L'interdizione è legata a verifiche tecniche approfondite in corso, volte a valutare l'integrità strutturale e la sicurezza dello stabile.

La polizia scientifica è impegnata a raccogliere elementi per determinare l'esatta natura e le cause del rogo. L'obiettivo è escludere rischi per gli abitanti. L'edificio rimarrà interdetto fino al completamento delle indagini e al rilascio delle autorizzazioni. Le indagini mirano a chiarire se l'origine sia accidentale o dolosa.

Precedenti incendi a Gela

Questo episodio si inserisce in un contesto che ha visto Gela recentemente teatro di altri gravi incendi. In un precedente evento, un maxi incendio aveva distrutto un negozio di circa 400 metri quadrati di prodotti cinesi in via Venezia. Un immigrato, ospite di un centro di accoglienza, era rimasto intossicato nel tentativo di domare le fiamme.

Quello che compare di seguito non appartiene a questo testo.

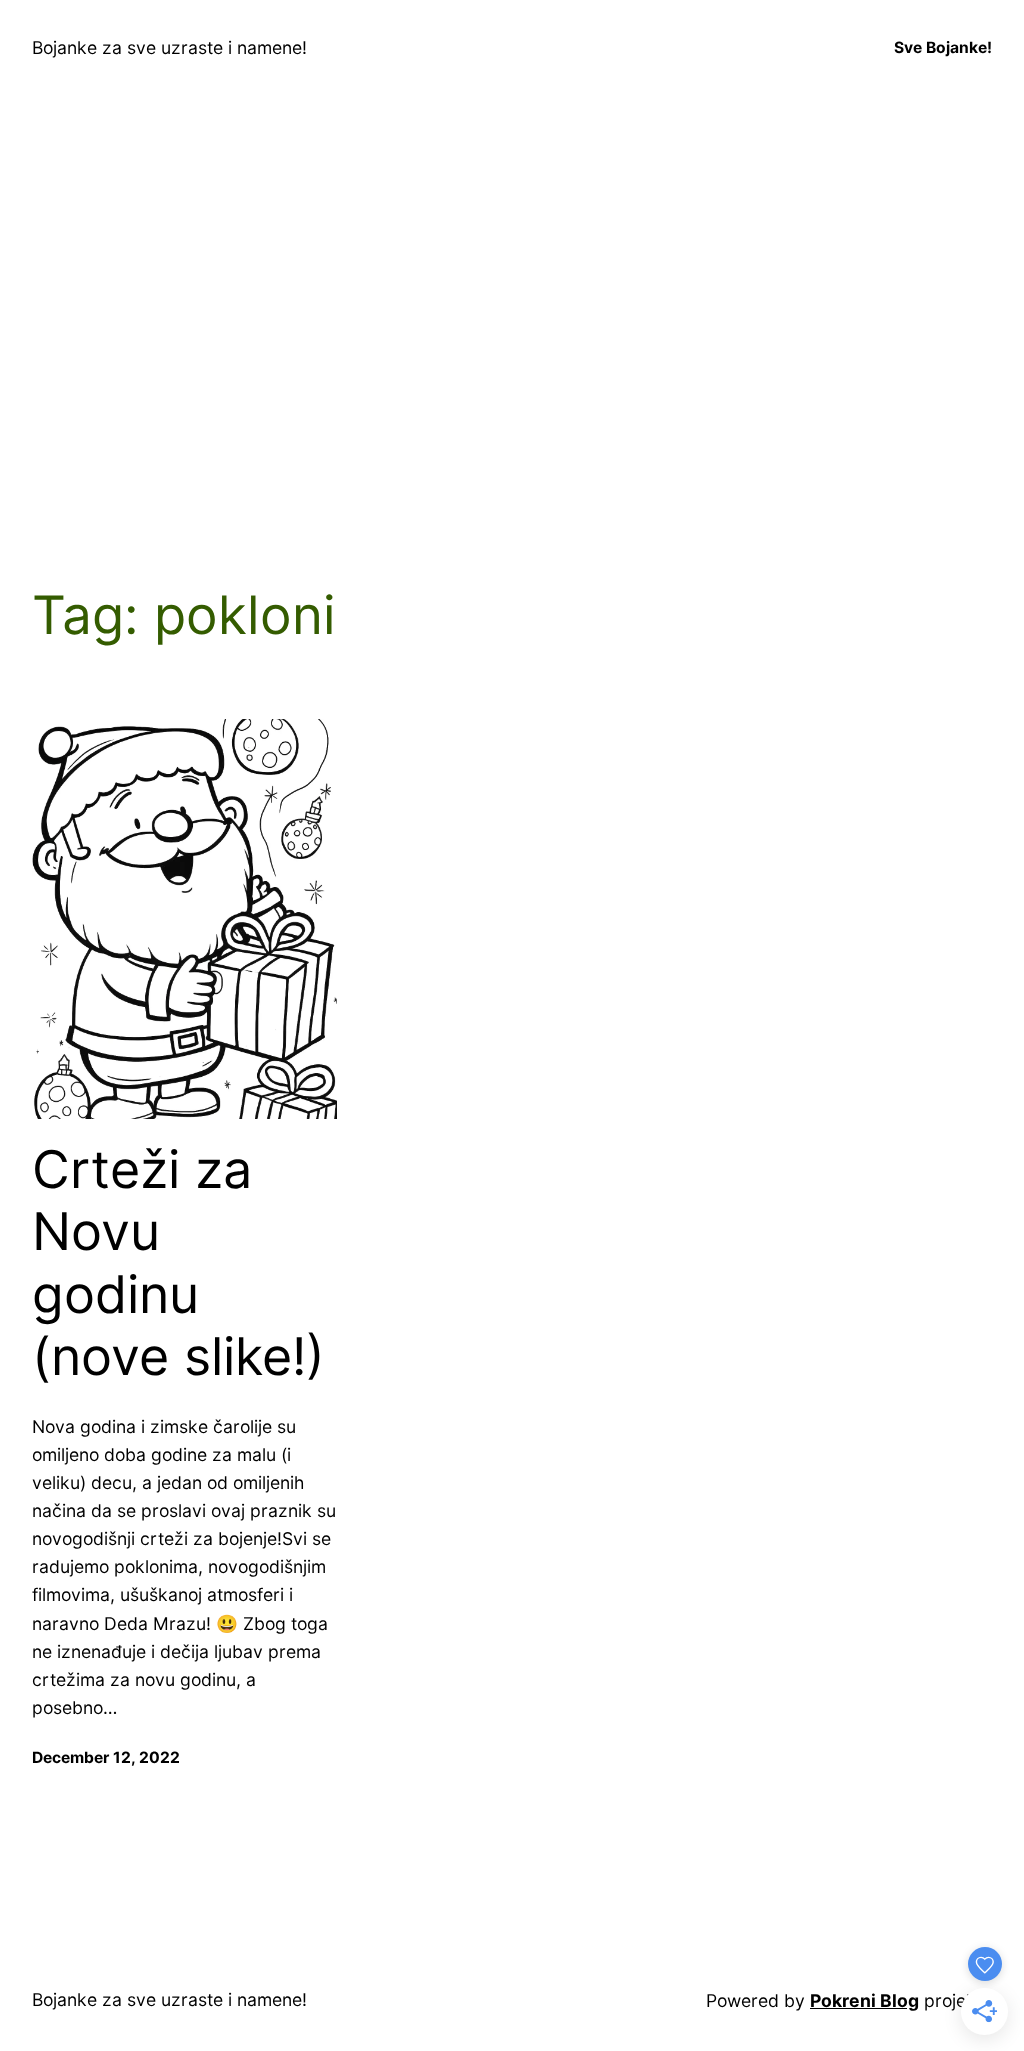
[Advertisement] (512, 336)
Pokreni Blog (864, 2000)
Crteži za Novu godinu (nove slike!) (178, 1263)
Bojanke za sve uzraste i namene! (169, 47)
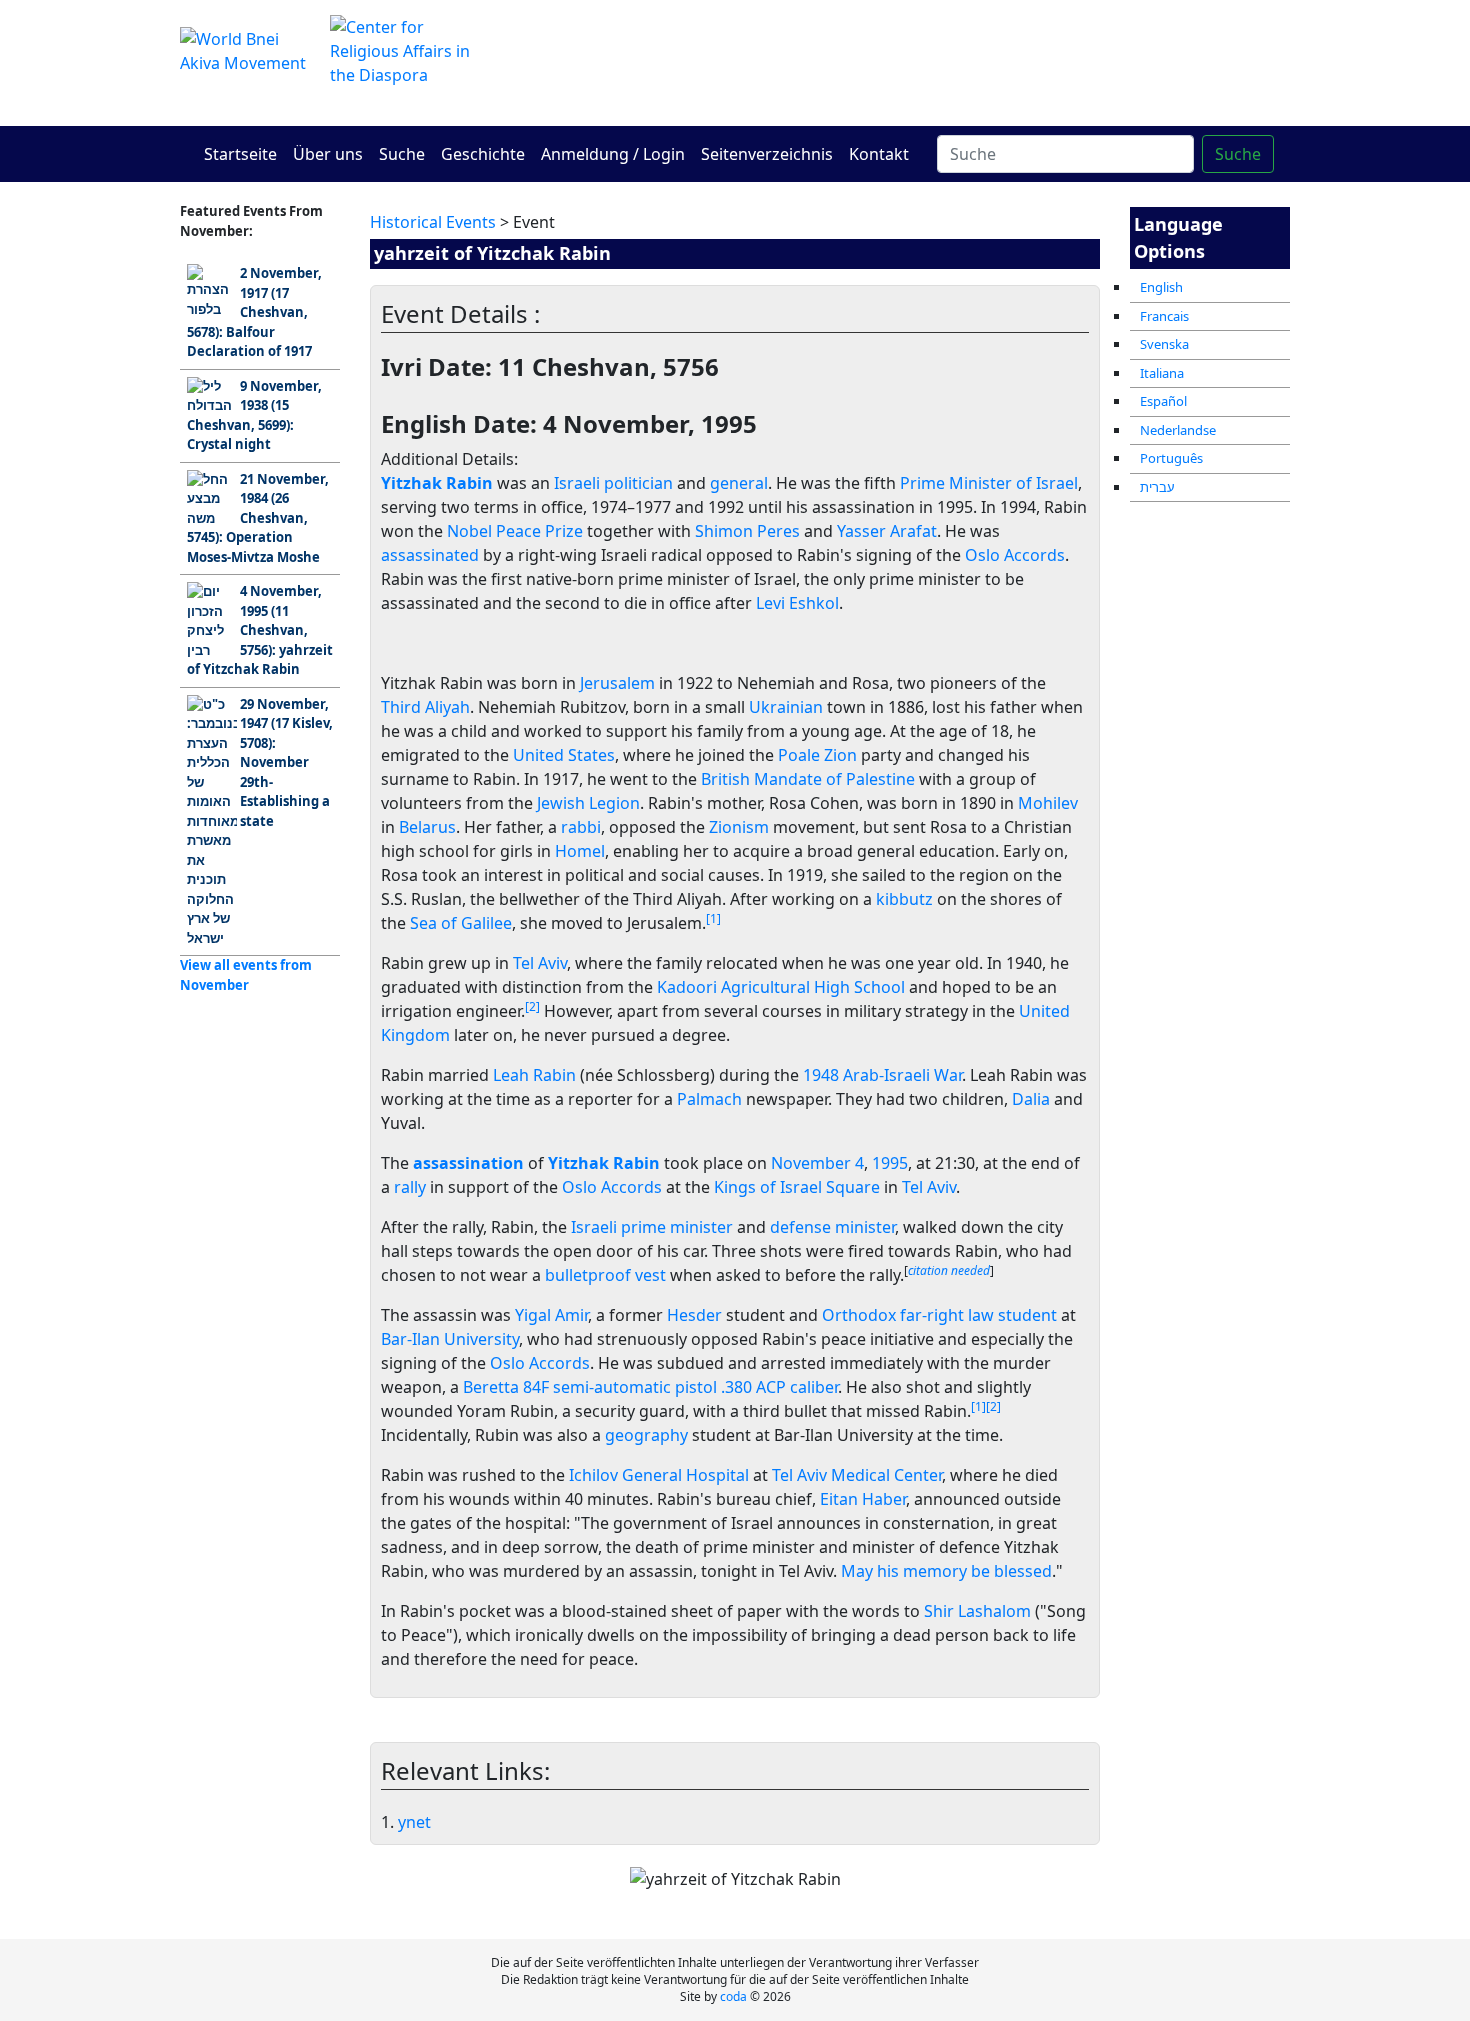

L'uomo fu soccorso e trasportato all'ospedale di Gela. L'intervento di due squadre dei vigili del fuoco fu fondamentale, e la polizia avviò un'indagine che, secondo i primi accertamenti, non indicava un'origine dolosa.

La gestione delle emergenze a Gela richiede un impegno costante e coordinato di forze dell'ordine e vigili del fuoco. Questi enti sono quotidianamente impegnati nella tutela della sicurezza e nell'individuazione delle cause dei roghi, sia in edifici residenziali che in attività commerciali. Prevenzione e risposta rapida sono fondamentali per la protezione della comunità locale.